* Exercise data *

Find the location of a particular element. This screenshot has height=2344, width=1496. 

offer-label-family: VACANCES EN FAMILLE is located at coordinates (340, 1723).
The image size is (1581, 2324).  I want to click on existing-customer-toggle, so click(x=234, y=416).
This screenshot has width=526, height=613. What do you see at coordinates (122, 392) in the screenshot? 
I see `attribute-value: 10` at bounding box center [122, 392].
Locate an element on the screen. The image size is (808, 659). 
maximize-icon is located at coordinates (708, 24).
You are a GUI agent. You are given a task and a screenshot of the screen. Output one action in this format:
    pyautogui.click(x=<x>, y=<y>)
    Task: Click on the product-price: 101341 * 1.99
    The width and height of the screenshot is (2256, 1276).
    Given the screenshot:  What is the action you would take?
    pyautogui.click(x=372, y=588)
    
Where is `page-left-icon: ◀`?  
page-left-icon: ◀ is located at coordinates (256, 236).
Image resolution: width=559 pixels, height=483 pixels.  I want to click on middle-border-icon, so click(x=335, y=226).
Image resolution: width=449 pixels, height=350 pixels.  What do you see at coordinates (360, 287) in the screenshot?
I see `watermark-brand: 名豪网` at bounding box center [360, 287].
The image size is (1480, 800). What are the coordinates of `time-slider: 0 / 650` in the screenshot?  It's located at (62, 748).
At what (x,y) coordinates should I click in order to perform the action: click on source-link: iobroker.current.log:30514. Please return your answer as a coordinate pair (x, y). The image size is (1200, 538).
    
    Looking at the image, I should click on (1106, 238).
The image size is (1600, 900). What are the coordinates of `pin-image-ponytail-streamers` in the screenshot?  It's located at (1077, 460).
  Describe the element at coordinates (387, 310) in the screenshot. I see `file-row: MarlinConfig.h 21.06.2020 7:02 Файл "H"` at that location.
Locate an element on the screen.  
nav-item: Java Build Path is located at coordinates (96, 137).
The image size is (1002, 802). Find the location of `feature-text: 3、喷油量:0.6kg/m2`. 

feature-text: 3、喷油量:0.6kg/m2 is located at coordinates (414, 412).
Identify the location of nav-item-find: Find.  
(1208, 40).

* Task to complete *
Please convert everything in the records above, from the line containing "Locate an element on the screen. The" down to the line containing "pyautogui.click(x=372, y=588)", with both of those lines included, into a Markdown table with the columns Row and Text. Number each line in Row and leave out blank lines.

* Result of the exercise *
| Row | Text |
|---|---|
| 1 | Locate an element on the screen. The image size is (808, 659).  |
| 2 | maximize-icon is located at coordinates (708, 24). |
| 3 | You are a GUI agent. You are given a task and a screenshot of the screen. Output one action in this format: |
| 4 |     pyautogui.click(x=<x>, y=<y>) |
| 5 |     Task: Click on the product-price: 101341 * 1.99 |
| 6 |     The width and height of the screenshot is (2256, 1276). |
| 7 |     Given the screenshot:  What is the action you would take? |
| 8 |     pyautogui.click(x=372, y=588) |